• Exercise aim
Lay out each line of the listing below as a JSON list of strings, one string per line, with blank lines left out.

• Rows of pointing data

-=-=-

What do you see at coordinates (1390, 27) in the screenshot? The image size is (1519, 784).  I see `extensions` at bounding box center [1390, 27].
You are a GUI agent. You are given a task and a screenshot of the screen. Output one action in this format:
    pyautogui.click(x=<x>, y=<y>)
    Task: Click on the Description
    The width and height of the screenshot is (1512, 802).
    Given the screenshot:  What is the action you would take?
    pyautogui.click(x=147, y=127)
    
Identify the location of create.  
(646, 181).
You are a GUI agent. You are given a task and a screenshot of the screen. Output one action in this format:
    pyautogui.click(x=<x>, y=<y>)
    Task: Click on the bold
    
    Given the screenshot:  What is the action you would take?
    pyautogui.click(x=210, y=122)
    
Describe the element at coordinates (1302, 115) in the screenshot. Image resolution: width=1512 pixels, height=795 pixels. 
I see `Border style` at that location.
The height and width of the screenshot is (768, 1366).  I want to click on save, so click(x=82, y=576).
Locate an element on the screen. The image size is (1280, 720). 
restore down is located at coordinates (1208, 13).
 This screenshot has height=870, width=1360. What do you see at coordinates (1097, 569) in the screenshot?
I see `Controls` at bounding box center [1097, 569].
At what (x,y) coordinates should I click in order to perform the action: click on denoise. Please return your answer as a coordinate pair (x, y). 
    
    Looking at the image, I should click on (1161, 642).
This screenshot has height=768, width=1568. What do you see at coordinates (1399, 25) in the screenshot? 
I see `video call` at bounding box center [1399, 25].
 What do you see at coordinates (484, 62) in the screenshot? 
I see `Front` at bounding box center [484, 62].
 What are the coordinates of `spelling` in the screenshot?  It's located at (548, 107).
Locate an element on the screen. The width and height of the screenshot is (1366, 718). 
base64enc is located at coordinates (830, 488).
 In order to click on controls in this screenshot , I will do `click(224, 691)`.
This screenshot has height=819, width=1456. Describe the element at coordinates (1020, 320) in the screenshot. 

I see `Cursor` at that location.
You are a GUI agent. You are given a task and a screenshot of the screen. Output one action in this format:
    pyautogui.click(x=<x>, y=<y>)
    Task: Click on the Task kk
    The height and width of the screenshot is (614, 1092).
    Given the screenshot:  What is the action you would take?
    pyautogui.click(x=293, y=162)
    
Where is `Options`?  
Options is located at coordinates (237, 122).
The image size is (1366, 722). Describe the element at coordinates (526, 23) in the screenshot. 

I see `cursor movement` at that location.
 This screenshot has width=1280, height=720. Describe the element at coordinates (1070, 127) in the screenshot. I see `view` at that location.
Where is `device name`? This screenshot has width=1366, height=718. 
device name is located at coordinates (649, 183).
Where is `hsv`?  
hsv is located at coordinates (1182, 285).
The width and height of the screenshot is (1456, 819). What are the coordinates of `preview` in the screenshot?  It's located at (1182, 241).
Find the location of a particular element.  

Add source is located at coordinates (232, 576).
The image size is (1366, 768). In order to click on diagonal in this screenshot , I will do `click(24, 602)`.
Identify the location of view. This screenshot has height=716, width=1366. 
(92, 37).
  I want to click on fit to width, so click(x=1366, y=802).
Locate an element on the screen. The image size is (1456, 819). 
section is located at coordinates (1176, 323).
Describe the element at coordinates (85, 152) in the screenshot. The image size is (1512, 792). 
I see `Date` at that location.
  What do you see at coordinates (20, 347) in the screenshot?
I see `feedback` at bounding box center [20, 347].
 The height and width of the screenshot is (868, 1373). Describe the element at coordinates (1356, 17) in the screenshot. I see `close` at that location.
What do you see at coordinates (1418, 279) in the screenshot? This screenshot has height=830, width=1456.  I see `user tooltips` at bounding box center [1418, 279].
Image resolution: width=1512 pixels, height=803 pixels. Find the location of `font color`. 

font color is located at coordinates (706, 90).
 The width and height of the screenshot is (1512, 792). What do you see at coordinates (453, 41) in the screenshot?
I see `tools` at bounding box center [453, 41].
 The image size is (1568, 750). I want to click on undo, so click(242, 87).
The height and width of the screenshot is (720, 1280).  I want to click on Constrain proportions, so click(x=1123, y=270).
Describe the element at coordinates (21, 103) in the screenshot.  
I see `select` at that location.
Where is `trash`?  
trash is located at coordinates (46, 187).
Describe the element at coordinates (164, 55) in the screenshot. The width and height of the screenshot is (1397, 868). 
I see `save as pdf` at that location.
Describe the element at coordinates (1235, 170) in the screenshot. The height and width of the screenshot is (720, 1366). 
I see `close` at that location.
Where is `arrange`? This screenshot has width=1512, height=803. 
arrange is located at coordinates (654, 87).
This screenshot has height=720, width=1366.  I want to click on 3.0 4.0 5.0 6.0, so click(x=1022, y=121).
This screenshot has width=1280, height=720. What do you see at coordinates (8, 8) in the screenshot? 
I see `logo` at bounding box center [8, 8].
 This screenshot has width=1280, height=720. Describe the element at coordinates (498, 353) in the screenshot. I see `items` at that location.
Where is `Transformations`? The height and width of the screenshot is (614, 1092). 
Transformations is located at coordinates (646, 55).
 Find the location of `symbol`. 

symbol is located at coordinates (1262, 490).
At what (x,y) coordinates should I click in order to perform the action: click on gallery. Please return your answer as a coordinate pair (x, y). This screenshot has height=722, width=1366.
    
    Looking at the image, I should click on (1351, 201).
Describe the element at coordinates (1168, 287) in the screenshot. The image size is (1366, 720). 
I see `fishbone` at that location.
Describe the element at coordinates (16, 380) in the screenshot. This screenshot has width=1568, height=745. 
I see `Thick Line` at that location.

-=-=-

• Worked answer
[
  "What do you see at coordinates (1390, 27) in the screenshot? The image size is (1519, 784).  I see `extensions` at bounding box center [1390, 27].",
  "You are a GUI agent. You are given a task and a screenshot of the screen. Output one action in this format:",
  "    pyautogui.click(x=<x>, y=<y>)",
  "    Task: Click on the Description",
  "    The width and height of the screenshot is (1512, 802).",
  "    Given the screenshot:  What is the action you would take?",
  "    pyautogui.click(x=147, y=127)",
  "Identify the location of create.  ",
  "(646, 181).",
  "You are a GUI agent. You are given a task and a screenshot of the screen. Output one action in this format:",
  "    pyautogui.click(x=<x>, y=<y>)",
  "    Task: Click on the bold",
  "    Given the screenshot:  What is the action you would take?",
  "    pyautogui.click(x=210, y=122)",
  "Describe the element at coordinates (1302, 115) in the screenshot. Image resolution: width=1512 pixels, height=795 pixels. ",
  "I see `Border style` at that location.",
  "The height and width of the screenshot is (768, 1366).  I want to click on save, so click(x=82, y=576).",
  "Locate an element on the screen. The image size is (1280, 720). ",
  "restore down is located at coordinates (1208, 13).",
  " This screenshot has height=870, width=1360. What do you see at coordinates (1097, 569) in the screenshot?",
  "I see `Controls` at bounding box center [1097, 569].",
  "At what (x,y) coordinates should I click in order to perform the action: click on denoise. Please return your answer as a coordinate pair (x, y). ",
  "    Looking at the image, I should click on (1161, 642).",
  "This screenshot has height=768, width=1568. What do you see at coordinates (1399, 25) in the screenshot? ",
  "I see `video call` at bounding box center [1399, 25].",
  " What do you see at coordinates (484, 62) in the screenshot? ",
  "I see `Front` at bounding box center [484, 62].",
  " What are the coordinates of `spelling` in the screenshot?  It's located at (548, 107).",
  "Locate an element on the screen. The width and height of the screenshot is (1366, 718). ",
  "base64enc is located at coordinates (830, 488).",
  " In order to click on controls in this screenshot , I will do `click(224, 691)`.",
  "This screenshot has height=819, width=1456. Describe the element at coordinates (1020, 320) in the screenshot. ",
  "I see `Cursor` at that location.",
  "You are a GUI agent. You are given a task and a screenshot of the screen. Output one action in this format:",
  "    pyautogui.click(x=<x>, y=<y>)",
  "    Task: Click on the Task kk",
  "    The height and width of the screenshot is (614, 1092).",
  "    Given the screenshot:  What is the action you would take?",
  "    pyautogui.click(x=293, y=162)",
  "Where is `Options`?  ",
  "Options is located at coordinates (237, 122).",
  "The image size is (1366, 722). Describe the element at coordinates (526, 23) in the screenshot. ",
  "I see `cursor movement` at that location.",
  " This screenshot has width=1280, height=720. Describe the element at coordinates (1070, 127) in the screenshot. I see `view` at that location.",
  "Where is `device name`? This screenshot has width=1366, height=718. ",
  "device name is located at coordinates (649, 183).",
  "Where is `hsv`?  ",
  "hsv is located at coordinates (1182, 285).",
  "The width and height of the screenshot is (1456, 819). What are the coordinates of `preview` in the screenshot?  It's located at (1182, 241).",
  "Find the location of a particular element.  ",
  "Add source is located at coordinates (232, 576).",
  "The image size is (1366, 768). In order to click on diagonal in this screenshot , I will do `click(24, 602)`.",
  "Identify the location of view. This screenshot has height=716, width=1366. ",
  "(92, 37).",
  "  I want to click on fit to width, so click(x=1366, y=802).",
  "Locate an element on the screen. The image size is (1456, 819). ",
  "section is located at coordinates (1176, 323).",
  "Describe the element at coordinates (85, 152) in the screenshot. The image size is (1512, 792). ",
  "I see `Date` at that location.",
  "  What do you see at coordinates (20, 347) in the screenshot?",
  "I see `feedback` at bounding box center [20, 347].",
  " The height and width of the screenshot is (868, 1373). Describe the element at coordinates (1356, 17) in the screenshot. I see `close` at that location.",
  "What do you see at coordinates (1418, 279) in the screenshot? This screenshot has height=830, width=1456.  I see `user tooltips` at bounding box center [1418, 279].",
  "Image resolution: width=1512 pixels, height=803 pixels. Find the location of `font color`. ",
  "font color is located at coordinates (706, 90).",
  " The width and height of the screenshot is (1512, 792). What do you see at coordinates (453, 41) in the screenshot?",
  "I see `tools` at bounding box center [453, 41].",
  " The image size is (1568, 750). I want to click on undo, so click(242, 87).",
  "The height and width of the screenshot is (720, 1280).  I want to click on Constrain proportions, so click(x=1123, y=270).",
  "Describe the element at coordinates (21, 103) in the screenshot.  ",
  "I see `select` at that location.",
  "Where is `trash`?  ",
  "trash is located at coordinates (46, 187).",
  "Describe the element at coordinates (164, 55) in the screenshot. The width and height of the screenshot is (1397, 868). ",
  "I see `save as pdf` at that location.",
  "Describe the element at coordinates (1235, 170) in the screenshot. The height and width of the screenshot is (720, 1366). ",
  "I see `close` at that location.",
  "Where is `arrange`? This screenshot has width=1512, height=803. ",
  "arrange is located at coordinates (654, 87).",
  "This screenshot has height=720, width=1366.  I want to click on 3.0 4.0 5.0 6.0, so click(x=1022, y=121).",
  "This screenshot has width=1280, height=720. What do you see at coordinates (8, 8) in the screenshot? ",
  "I see `logo` at bounding box center [8, 8].",
  " This screenshot has width=1280, height=720. Describe the element at coordinates (498, 353) in the screenshot. I see `items` at that location.",
  "Where is `Transformations`? The height and width of the screenshot is (614, 1092). ",
  "Transformations is located at coordinates (646, 55).",
  " Find the location of `symbol`. ",
  "symbol is located at coordinates (1262, 490).",
  "At what (x,y) coordinates should I click in order to perform the action: click on gallery. Please return your answer as a coordinate pair (x, y). This screenshot has height=722, width=1366.",
  "    Looking at the image, I should click on (1351, 201).",
  "Describe the element at coordinates (1168, 287) in the screenshot. The image size is (1366, 720). ",
  "I see `fishbone` at that location.",
  "Describe the element at coordinates (16, 380) in the screenshot. This screenshot has width=1568, height=745. ",
  "I see `Thick Line` at that location."
]